"Monkey See Monkey Do" is bubbling with the effervesence that punk had in the States: none of the Steptoe & Son music hall malarkey that the Pistols and The Damned and the like had to work through to get to the good stuff. America was big enough to have suburban garages and downtown lofts and warehouses full of the kind of alienated types that were needed to make this kind of stuff. And there wasn't the same desire to cut off from hippies and that which had gone before. "14th Floor" for example ties in with Roky Eriksen and The 13th Floor Elevators, "miniskirts and different-coloured pills" and the freaks that went before quite happily. It's messy and a bit clumsy and energetic.
This is compilation of their stuff from the early Eighties and "Nailed to the Cross" already sounds more post- than punk with a more rumbling bass and a more angular guitar line. It's a long tune too - eight minutes - which gives it a looser stride too. Puts me in mind of Shellac until a high-pitched jangle swoops in from ear left and then it's done. "Camera Fo" splices an off-kilter basic rock with schlock B-movie dialogue and Universal Horror snippets. From an era when there was cult stuff you had to wait a long time to see without YouTube et cetera.

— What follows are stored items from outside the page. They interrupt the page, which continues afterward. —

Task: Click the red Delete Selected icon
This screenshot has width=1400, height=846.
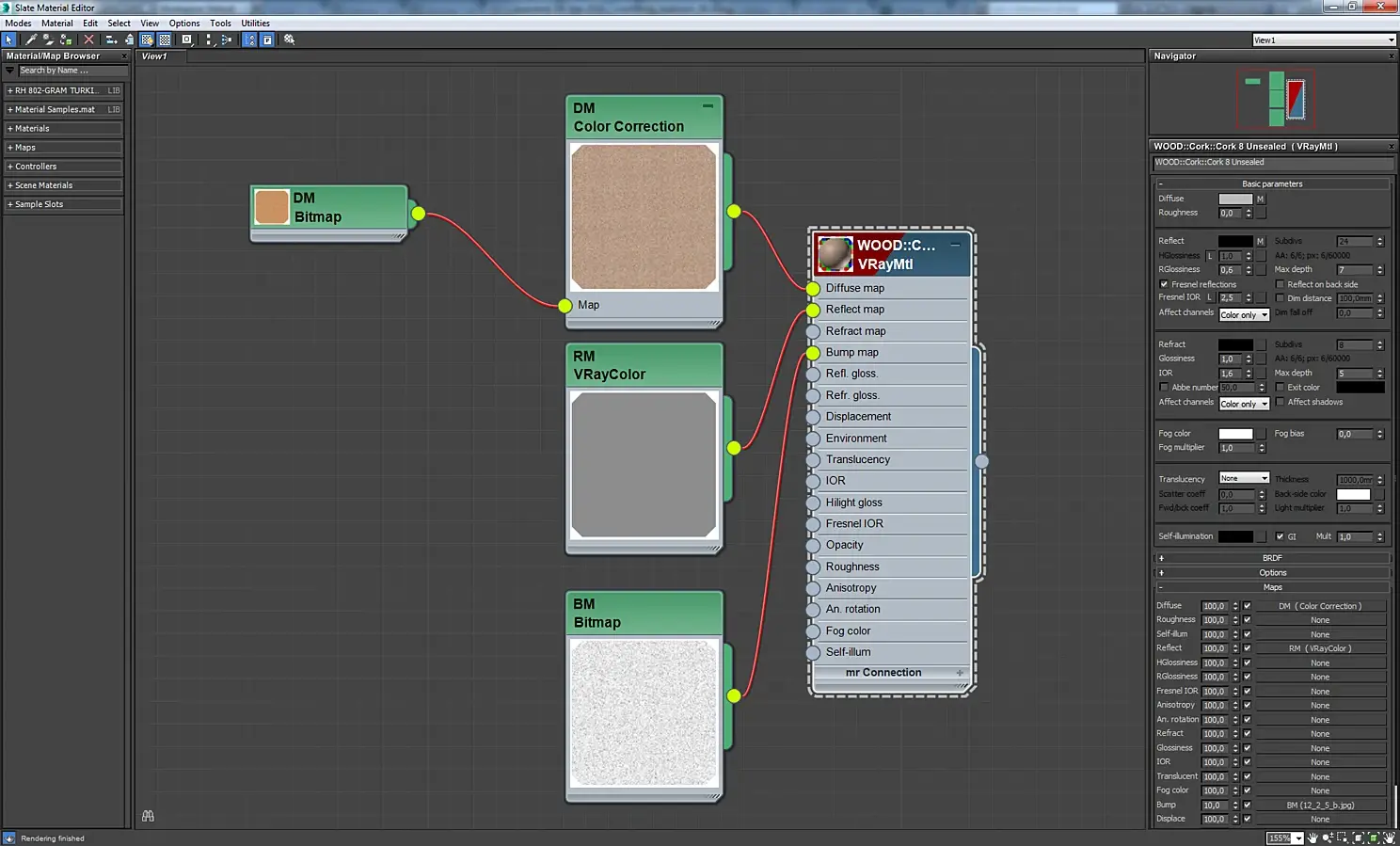Action: pos(88,40)
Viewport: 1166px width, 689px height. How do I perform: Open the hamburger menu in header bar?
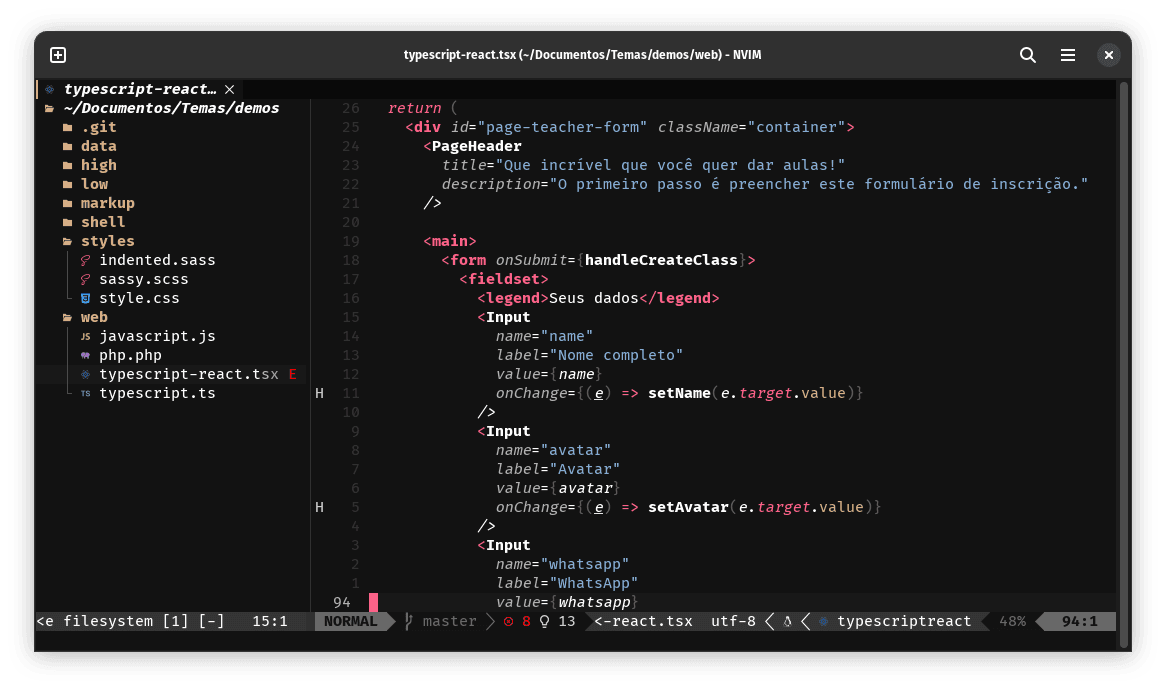tap(1068, 55)
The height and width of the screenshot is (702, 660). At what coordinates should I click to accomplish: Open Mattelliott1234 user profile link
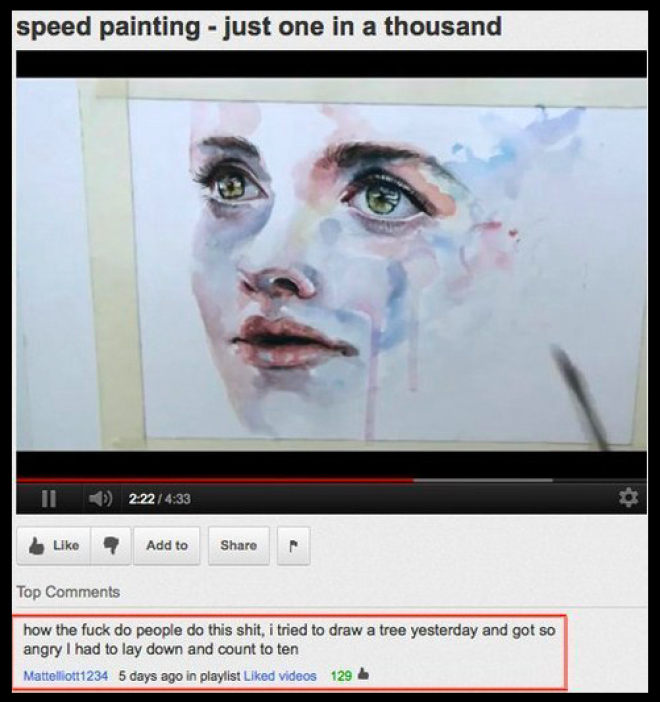click(65, 676)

"Heaven 357" has a very alt.rock jangle, all very Eighties; the Byrds bent all out of shape. The vocals are rougher again, so I'm assuming it's earlier. But the bass has the cloudy, dreamy sound of the time when Joy Division were morphing into New Order. A misjudged tambourine doesn't spoil all the fun. I've just realised that it's the goth feeling, that swirling sound. Then a live track, "Watchoo Wan", closes business for the evening. Something about Christians being laid out. "Porky Pig's up next," he says as the instruments stay humming like really evil sharks.